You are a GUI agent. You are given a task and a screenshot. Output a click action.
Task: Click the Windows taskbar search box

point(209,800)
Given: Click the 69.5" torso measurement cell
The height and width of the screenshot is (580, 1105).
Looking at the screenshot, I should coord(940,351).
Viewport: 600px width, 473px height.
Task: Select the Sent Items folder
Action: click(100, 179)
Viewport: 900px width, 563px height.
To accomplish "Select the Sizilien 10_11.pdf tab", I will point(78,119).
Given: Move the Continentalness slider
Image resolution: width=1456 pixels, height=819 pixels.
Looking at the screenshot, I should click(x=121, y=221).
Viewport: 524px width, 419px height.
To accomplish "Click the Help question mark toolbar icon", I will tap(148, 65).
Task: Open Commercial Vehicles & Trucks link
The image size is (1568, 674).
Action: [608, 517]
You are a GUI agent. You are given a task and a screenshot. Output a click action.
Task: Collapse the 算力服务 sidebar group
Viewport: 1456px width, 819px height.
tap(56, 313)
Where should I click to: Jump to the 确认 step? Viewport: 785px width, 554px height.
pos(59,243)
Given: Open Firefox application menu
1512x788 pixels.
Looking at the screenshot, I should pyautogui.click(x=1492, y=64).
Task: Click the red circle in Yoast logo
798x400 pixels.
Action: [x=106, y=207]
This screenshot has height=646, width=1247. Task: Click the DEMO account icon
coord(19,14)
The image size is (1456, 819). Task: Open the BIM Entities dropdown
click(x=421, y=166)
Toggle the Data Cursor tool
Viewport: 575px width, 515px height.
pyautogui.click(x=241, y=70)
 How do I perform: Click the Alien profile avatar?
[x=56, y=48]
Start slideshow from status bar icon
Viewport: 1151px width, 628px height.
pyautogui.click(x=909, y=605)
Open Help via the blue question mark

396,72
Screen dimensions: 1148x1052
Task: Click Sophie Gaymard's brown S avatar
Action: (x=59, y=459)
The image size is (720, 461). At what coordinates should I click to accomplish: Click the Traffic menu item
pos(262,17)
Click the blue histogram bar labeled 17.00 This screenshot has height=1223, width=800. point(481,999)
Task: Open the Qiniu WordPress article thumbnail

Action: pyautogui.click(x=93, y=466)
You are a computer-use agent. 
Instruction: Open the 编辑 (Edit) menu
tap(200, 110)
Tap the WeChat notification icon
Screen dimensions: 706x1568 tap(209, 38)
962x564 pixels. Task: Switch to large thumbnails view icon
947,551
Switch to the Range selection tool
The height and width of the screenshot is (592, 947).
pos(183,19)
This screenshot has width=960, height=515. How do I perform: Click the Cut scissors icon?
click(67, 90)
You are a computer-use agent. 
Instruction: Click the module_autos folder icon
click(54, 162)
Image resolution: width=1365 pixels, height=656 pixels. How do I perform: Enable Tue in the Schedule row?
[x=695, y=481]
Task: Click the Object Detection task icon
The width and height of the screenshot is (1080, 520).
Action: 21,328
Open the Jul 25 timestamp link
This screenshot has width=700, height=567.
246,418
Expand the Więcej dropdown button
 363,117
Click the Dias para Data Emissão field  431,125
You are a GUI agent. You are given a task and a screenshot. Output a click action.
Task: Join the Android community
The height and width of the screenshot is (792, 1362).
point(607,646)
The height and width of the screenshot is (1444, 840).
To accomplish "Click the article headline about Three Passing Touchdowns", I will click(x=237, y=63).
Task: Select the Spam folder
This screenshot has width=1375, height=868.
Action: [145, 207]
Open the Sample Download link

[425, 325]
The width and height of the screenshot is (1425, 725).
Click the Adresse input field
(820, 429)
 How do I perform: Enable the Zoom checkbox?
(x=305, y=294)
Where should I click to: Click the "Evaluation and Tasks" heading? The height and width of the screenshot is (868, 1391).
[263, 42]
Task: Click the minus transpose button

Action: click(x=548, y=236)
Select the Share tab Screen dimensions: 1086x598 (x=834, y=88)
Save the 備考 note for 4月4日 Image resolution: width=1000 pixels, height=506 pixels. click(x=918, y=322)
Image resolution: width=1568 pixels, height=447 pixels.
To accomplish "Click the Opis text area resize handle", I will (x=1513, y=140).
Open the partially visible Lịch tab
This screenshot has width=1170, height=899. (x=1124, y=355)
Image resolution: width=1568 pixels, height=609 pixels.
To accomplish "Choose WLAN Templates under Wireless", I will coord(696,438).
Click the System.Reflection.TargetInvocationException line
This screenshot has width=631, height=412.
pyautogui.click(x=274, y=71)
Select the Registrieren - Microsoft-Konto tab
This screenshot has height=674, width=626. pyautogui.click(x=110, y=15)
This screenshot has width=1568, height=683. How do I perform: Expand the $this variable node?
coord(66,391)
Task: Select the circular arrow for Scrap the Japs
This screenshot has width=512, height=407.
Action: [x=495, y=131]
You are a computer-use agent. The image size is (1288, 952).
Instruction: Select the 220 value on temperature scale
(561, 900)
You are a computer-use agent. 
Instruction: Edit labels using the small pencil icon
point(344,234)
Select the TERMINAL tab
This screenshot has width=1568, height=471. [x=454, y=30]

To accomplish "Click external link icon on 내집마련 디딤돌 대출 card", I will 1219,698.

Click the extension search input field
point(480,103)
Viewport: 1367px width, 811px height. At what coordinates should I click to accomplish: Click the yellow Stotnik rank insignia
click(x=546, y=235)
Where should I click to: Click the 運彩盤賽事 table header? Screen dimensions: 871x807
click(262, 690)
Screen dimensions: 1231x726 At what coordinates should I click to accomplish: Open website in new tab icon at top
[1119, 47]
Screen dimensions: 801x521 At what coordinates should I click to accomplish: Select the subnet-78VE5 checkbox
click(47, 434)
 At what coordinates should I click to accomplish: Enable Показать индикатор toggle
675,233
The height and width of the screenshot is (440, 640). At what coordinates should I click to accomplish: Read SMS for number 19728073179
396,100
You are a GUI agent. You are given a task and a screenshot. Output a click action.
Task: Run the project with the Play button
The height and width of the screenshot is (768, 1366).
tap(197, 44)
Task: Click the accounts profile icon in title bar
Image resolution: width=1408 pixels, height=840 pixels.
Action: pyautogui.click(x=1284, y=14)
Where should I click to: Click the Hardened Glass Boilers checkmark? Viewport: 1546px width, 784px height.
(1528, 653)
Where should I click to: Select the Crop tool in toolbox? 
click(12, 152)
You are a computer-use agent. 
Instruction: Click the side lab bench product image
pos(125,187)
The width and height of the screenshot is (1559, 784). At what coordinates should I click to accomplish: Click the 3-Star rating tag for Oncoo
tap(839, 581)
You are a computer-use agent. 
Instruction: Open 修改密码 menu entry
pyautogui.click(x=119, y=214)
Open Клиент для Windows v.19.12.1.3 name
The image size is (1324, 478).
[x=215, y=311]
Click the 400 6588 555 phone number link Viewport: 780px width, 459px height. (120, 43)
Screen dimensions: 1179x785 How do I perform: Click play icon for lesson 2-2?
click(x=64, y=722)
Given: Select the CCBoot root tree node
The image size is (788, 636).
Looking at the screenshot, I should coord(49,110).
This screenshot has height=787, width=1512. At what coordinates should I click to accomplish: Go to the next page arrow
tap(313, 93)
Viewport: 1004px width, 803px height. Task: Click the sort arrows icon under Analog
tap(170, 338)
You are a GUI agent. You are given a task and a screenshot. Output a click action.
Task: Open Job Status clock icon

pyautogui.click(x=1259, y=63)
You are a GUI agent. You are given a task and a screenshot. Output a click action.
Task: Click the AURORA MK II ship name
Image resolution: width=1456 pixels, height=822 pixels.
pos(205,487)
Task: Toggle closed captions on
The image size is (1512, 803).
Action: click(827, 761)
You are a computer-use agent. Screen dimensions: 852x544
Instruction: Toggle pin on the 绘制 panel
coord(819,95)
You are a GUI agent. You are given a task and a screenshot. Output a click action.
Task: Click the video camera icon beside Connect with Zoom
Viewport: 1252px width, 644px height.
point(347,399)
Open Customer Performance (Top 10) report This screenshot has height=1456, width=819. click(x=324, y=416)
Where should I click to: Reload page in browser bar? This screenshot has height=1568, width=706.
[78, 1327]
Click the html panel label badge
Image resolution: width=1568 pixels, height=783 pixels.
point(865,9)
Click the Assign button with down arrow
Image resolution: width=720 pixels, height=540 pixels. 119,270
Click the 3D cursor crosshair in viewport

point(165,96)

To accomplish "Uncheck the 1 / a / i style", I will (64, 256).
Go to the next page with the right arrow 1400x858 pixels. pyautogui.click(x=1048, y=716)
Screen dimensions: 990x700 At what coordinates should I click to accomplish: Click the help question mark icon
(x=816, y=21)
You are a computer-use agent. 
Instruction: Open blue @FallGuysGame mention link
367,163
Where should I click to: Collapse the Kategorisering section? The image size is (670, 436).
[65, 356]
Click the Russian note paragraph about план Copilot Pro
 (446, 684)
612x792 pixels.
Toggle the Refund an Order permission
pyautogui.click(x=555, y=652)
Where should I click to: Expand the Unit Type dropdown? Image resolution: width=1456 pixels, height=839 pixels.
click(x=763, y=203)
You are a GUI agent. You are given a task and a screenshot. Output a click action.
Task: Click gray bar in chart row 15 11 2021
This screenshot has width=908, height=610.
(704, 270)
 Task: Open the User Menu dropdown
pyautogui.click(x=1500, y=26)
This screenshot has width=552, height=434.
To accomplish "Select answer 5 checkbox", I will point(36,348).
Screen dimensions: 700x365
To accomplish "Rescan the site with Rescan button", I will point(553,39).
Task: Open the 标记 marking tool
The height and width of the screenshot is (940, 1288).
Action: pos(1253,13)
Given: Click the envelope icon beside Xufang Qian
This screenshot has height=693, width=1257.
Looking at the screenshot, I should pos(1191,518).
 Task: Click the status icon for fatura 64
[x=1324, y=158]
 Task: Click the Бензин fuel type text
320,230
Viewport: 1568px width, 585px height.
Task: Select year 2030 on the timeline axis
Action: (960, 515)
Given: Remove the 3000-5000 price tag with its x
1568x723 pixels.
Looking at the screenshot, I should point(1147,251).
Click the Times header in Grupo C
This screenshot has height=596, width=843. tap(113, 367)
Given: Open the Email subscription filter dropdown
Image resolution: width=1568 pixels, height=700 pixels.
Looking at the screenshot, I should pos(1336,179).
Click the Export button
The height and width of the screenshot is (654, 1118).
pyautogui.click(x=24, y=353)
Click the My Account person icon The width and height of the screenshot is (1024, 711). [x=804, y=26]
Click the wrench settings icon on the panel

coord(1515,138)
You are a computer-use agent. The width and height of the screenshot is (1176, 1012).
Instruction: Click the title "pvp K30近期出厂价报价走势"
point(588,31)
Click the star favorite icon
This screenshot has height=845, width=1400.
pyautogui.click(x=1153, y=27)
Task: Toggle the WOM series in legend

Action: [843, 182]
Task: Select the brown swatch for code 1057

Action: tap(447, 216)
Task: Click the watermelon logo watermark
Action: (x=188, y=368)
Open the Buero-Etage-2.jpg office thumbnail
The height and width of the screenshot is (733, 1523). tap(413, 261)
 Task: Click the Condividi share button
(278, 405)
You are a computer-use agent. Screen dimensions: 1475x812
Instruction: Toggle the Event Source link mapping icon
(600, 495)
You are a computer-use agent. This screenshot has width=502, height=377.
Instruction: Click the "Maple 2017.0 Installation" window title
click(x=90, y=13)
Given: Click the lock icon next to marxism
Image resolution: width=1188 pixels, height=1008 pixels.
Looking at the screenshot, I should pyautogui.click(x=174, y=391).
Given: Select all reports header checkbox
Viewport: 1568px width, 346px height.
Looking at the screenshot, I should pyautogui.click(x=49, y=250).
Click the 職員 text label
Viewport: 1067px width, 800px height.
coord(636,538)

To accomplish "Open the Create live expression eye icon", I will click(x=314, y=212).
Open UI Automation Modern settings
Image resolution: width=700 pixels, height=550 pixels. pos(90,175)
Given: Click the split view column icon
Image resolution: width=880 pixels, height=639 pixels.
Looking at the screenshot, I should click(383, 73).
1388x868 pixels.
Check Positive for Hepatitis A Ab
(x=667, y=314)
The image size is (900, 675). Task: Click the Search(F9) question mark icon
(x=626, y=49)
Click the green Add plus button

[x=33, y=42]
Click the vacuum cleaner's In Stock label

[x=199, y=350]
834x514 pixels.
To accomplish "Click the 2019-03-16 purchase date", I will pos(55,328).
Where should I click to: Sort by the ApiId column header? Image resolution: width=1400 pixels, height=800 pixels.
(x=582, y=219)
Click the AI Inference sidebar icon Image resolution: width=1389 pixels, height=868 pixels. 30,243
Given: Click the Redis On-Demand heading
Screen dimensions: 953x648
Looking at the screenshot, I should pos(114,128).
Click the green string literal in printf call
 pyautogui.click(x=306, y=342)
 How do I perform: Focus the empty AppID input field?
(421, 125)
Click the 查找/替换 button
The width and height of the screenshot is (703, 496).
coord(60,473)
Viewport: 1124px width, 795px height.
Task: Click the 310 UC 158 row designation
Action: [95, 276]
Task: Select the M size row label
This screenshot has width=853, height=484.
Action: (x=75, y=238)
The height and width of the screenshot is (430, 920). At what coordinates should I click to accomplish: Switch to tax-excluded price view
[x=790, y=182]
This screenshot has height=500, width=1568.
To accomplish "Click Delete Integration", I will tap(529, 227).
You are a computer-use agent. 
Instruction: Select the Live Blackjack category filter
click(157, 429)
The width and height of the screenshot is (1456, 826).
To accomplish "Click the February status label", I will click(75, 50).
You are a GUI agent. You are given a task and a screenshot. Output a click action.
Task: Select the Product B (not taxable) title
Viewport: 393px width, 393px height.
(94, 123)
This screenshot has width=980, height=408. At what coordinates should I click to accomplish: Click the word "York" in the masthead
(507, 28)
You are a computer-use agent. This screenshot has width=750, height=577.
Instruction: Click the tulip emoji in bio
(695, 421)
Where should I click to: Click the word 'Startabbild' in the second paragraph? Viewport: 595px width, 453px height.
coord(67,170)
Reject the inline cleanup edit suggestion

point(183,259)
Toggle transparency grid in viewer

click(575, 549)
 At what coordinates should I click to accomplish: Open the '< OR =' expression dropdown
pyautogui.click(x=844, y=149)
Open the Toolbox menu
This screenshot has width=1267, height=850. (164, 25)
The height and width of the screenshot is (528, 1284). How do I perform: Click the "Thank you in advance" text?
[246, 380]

## What you should do
Reproduce the records starting at the line that contains "Click the 400" and ending at the line that contains "tap(170, 338)", switching "Viewport" to "Window" throughout and leaving everything else unchanged.

## Complete answer
Click the 400 6588 555 phone number link Window: 780px width, 459px height. (120, 43)
Screen dimensions: 1179x785 How do I perform: Click play icon for lesson 2-2?
click(x=64, y=722)
Given: Select the CCBoot root tree node
The image size is (788, 636).
Looking at the screenshot, I should coord(49,110).
This screenshot has height=787, width=1512. At what coordinates should I click to accomplish: Go to the next page arrow
tap(313, 93)
Window: 1004px width, 803px height. Task: Click the sort arrows icon under Analog
tap(170, 338)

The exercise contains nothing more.